To do — All lines from the entries below that contain the string "section" should be copied out.

Collected data entries:
>>>

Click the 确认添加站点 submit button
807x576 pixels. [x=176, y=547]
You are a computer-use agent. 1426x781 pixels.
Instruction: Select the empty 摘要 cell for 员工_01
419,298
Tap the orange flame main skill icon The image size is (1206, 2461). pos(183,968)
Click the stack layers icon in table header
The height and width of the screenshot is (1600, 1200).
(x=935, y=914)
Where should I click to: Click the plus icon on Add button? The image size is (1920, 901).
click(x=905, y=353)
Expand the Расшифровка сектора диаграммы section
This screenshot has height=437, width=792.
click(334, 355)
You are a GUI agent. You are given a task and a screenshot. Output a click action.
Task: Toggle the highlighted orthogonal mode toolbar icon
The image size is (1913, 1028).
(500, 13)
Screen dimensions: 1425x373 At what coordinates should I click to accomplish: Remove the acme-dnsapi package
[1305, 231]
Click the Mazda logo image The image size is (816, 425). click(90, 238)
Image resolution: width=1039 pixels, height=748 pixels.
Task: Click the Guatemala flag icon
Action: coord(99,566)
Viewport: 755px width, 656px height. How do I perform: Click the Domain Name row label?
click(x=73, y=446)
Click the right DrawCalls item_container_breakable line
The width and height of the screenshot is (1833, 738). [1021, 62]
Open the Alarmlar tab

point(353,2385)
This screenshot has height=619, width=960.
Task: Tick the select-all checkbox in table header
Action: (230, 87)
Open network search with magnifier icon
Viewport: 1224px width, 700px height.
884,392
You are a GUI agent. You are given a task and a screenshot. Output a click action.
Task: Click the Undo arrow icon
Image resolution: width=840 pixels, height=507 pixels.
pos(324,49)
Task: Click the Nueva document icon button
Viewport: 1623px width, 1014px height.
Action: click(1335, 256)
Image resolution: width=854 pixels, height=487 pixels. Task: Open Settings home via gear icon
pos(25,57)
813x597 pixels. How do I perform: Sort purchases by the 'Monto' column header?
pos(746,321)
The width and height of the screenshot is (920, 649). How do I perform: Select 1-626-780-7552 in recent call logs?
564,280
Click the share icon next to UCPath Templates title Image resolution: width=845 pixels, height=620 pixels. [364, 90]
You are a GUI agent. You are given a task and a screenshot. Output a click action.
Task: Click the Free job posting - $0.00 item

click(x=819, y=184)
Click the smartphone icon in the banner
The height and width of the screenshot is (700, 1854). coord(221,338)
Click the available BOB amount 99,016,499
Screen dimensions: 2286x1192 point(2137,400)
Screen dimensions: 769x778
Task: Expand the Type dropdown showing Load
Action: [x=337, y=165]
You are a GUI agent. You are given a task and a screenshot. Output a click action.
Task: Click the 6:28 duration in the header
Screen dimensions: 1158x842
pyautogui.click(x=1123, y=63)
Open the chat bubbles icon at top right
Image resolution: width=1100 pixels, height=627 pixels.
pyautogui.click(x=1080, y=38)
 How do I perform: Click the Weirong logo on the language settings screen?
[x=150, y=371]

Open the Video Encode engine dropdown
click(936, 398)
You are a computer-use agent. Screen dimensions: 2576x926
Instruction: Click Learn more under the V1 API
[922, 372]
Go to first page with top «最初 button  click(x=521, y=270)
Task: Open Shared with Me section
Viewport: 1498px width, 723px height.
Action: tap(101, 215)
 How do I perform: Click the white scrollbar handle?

<<<

Response area —
Expand the Расшифровка сектора диаграммы section
Task: Open Shared with Me section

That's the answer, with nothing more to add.